The implication that people who have more knowledge about a local area have more right to publicly maintained resources than those who don't is even more troubling. Maintaining unequal access to public resources is a form of corruption, discrimination, or both.
A traffic engineer whose designs are only effective when there's information asymmetry is either
A) dealing with impossible project restraints/requirements
B) terrible at their job
I agree that all information should be free for everyone, but your assessment is too harsh. Impossible projects are probably pretty common in many dense cities.
100% agree, it's usually not the fault of the engineers. But in a better system, they wouldn't face political pressure to tell people that indefinite growth without inconvenience or long term investment is possible.
Not entirely sure I agree with that. Roads are not paid for by "everyone's taxes." Many roads are paved/maintained using funds provided by a local municipality. Thus, by that definition, in many instances, a "local road" is indeed paid for and, in a sense, "owned" by the residents who pay taxes to the local municipality that uses their tax dollars to improve said roads.
It is entirely one-sided to side with the general public, and I am firmly for looking at the broad scope. The US is stuffed with local control, and it's produced a global minima as people attempt to optimize for local maxima. Time for that to end.
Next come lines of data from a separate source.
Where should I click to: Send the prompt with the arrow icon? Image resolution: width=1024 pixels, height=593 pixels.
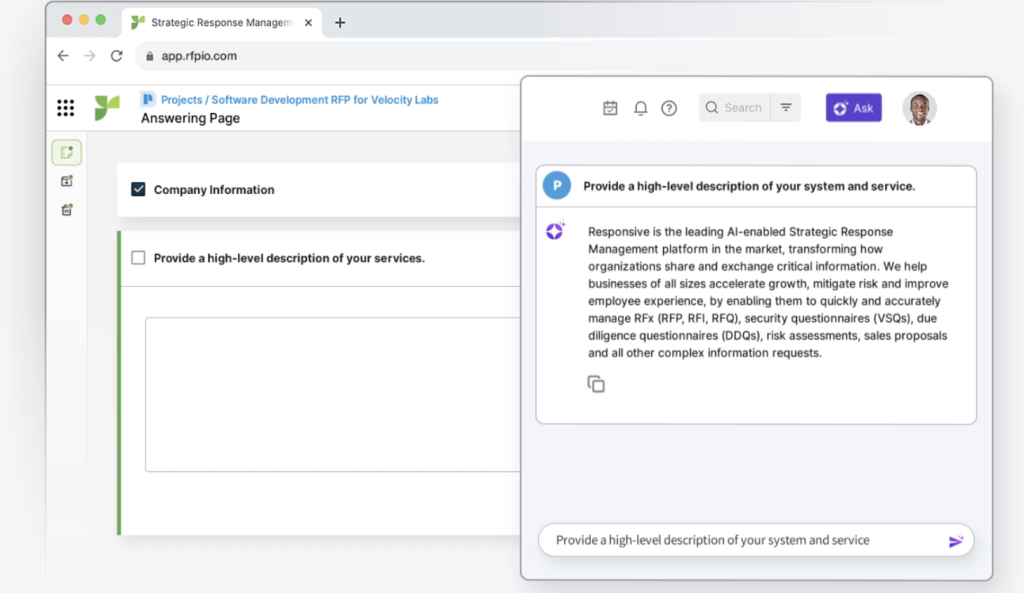click(x=955, y=541)
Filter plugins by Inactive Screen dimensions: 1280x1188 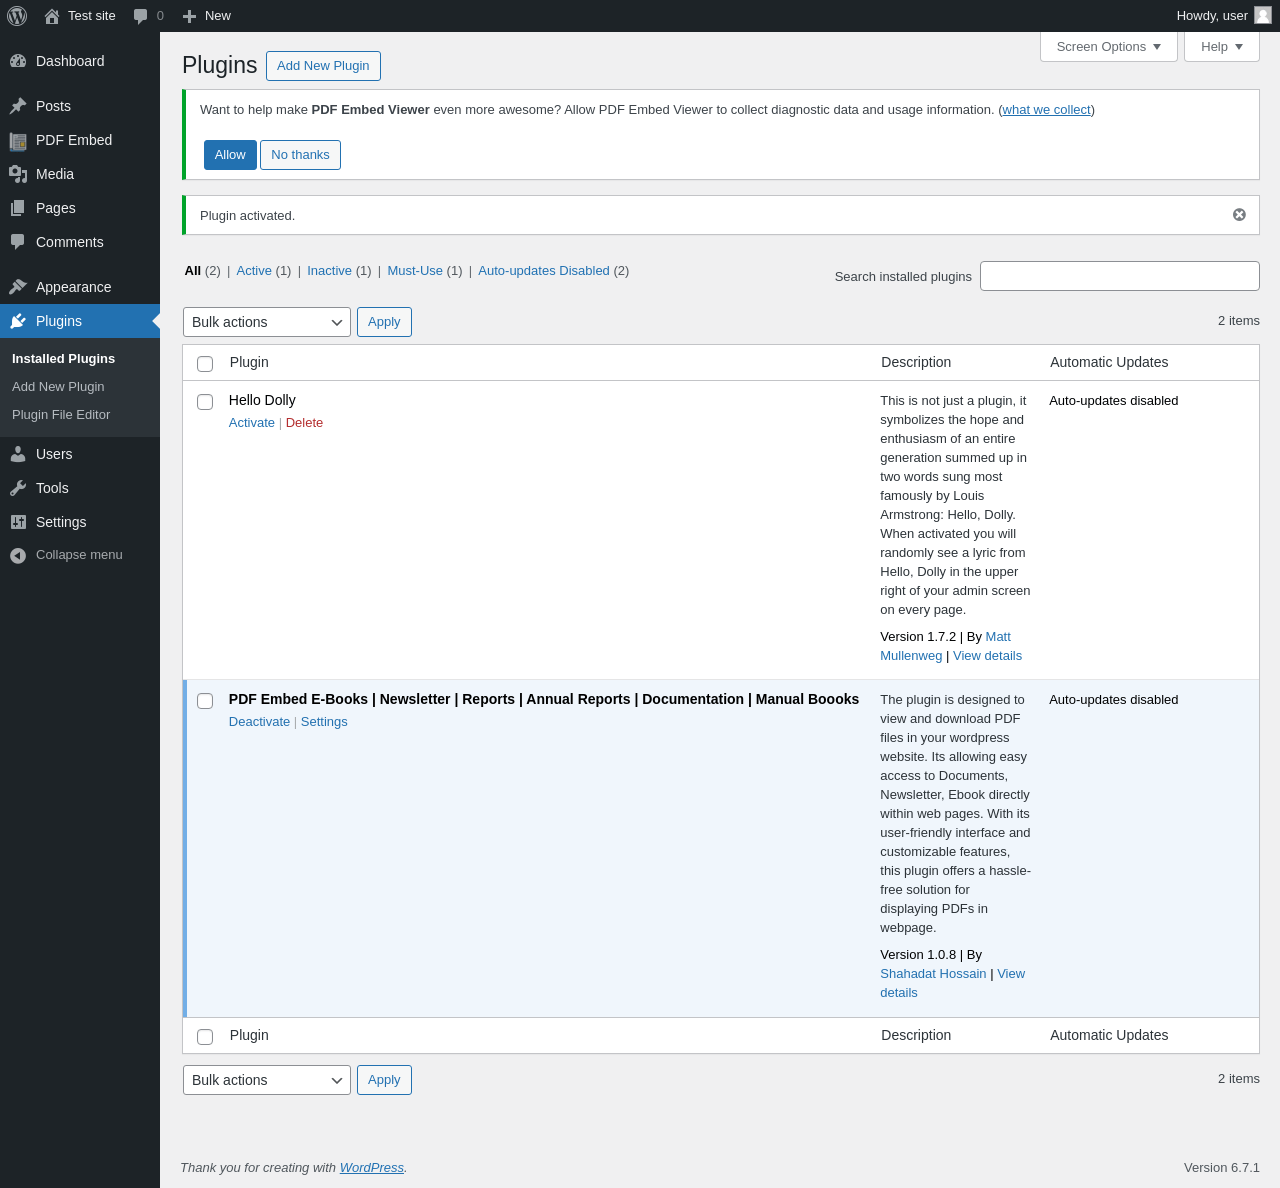coord(329,271)
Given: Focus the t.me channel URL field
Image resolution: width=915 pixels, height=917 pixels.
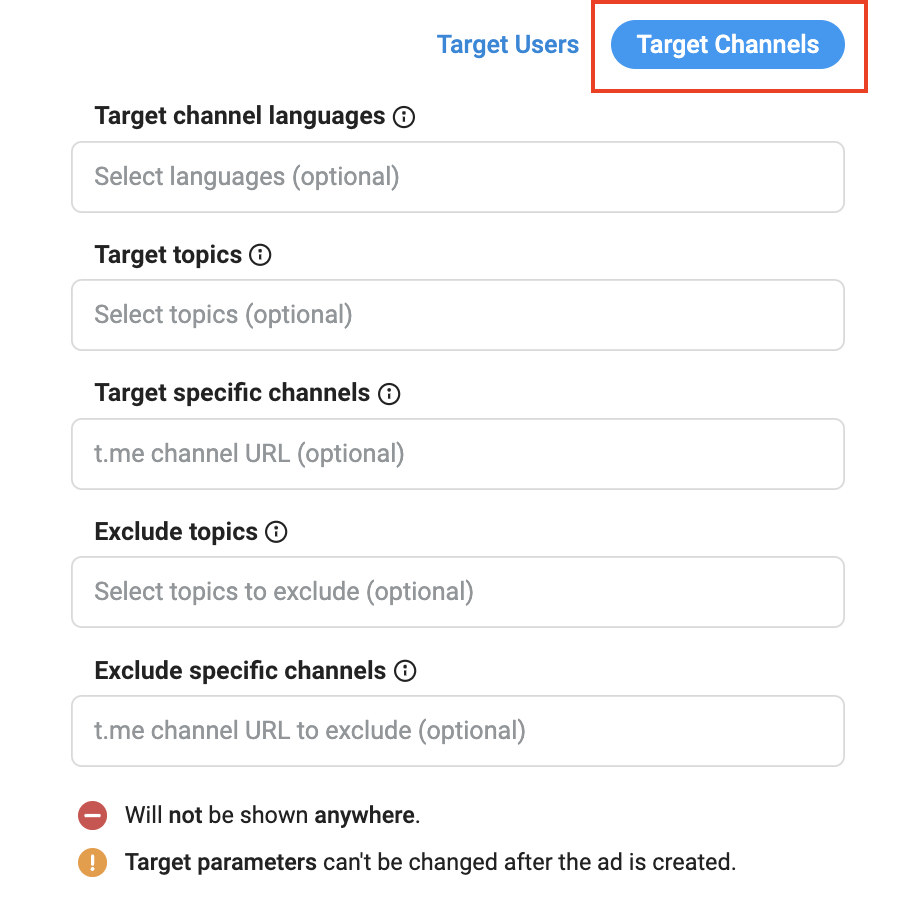Looking at the screenshot, I should pos(457,454).
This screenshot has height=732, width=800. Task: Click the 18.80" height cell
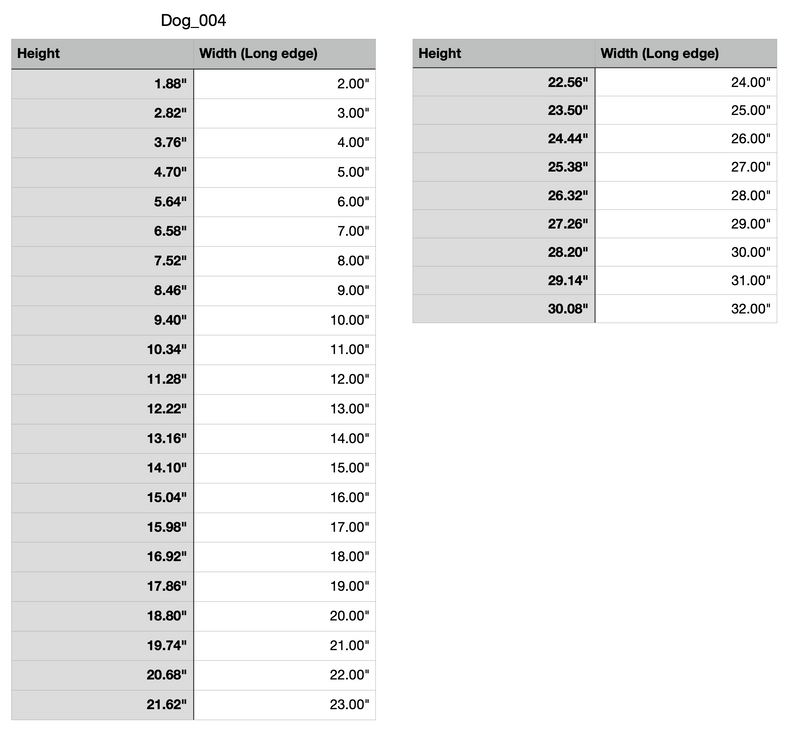click(x=102, y=616)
A fine point in an ideal world. The problem is that as traffic increases, the number of people that drive in a way that doesn't respect the safety of the neighborhood increases. There's a distribution of types of drivers at play here--more samples necessarily results in more observations of people driving poorly even if they are outnumbered. People who have a tendency to look at their phones rather than the road due to their use of an app probably skews the distribution a bit as well.
I'm all for utilization of public infrastructure, but I'm also sympathetic to the homeowners who observe the safety of their neighborhoods decrease as a result of increased traffic volume.
> A fine point in an ideal world. The problem is that as traffic increases, the number of people that drive in a way that doesn't respect the safety of the neighborhood increases. There's a distribution of types of drivers at play here--more samples necessarily results in more observations of people driving poorly even if they are outnumbered. People who have a tendency to look at their phones rather than the road due to their use of an app probably skews the distribution a bit as well.
> I'm all for utilization of public infrastructure, but I'm also sympathetic to the homeowners who observe the safety of their neighborhoods decrease as a result of increased traffic volume.
I for one have zero sympathy for people who put up street signs on their own saying no through fare. Personally, I'd say that is a criminal offense.
I have zero sympathy for home owners who think their rights extend to the streets.
There are other ways to increase safety. Stop signs, speed bumps (sparingly!), very low speed limits (I'd say less than 20 mph) are all low hanging fruits.
No, you should not play on the streets every day. Block parties and such that happen infrequently (think once a month and probably only for a few hours) won't be a problem. However, people who say no through fare on their street are guilty of NIMBY.
It's a bit odd that you brought up gated subdivisions; so you think that property taxes don't pay for the right to live on a quiet street? Only people who pay for a gated community get to live on quiet streets?
You're paying for the right to be able to use that street - and for the street to be maintained in working condition, not any of its specific qualities.
I find it hilarious that NIMBYs would complain about noise, when they hire gas-operated lawnmowers to keep their lawns tidy for them.
This is the correct analysis. Unless it's a gated subdivision, the streets are operated by the government for the broad public benefit; not the local benefit of the homeowners.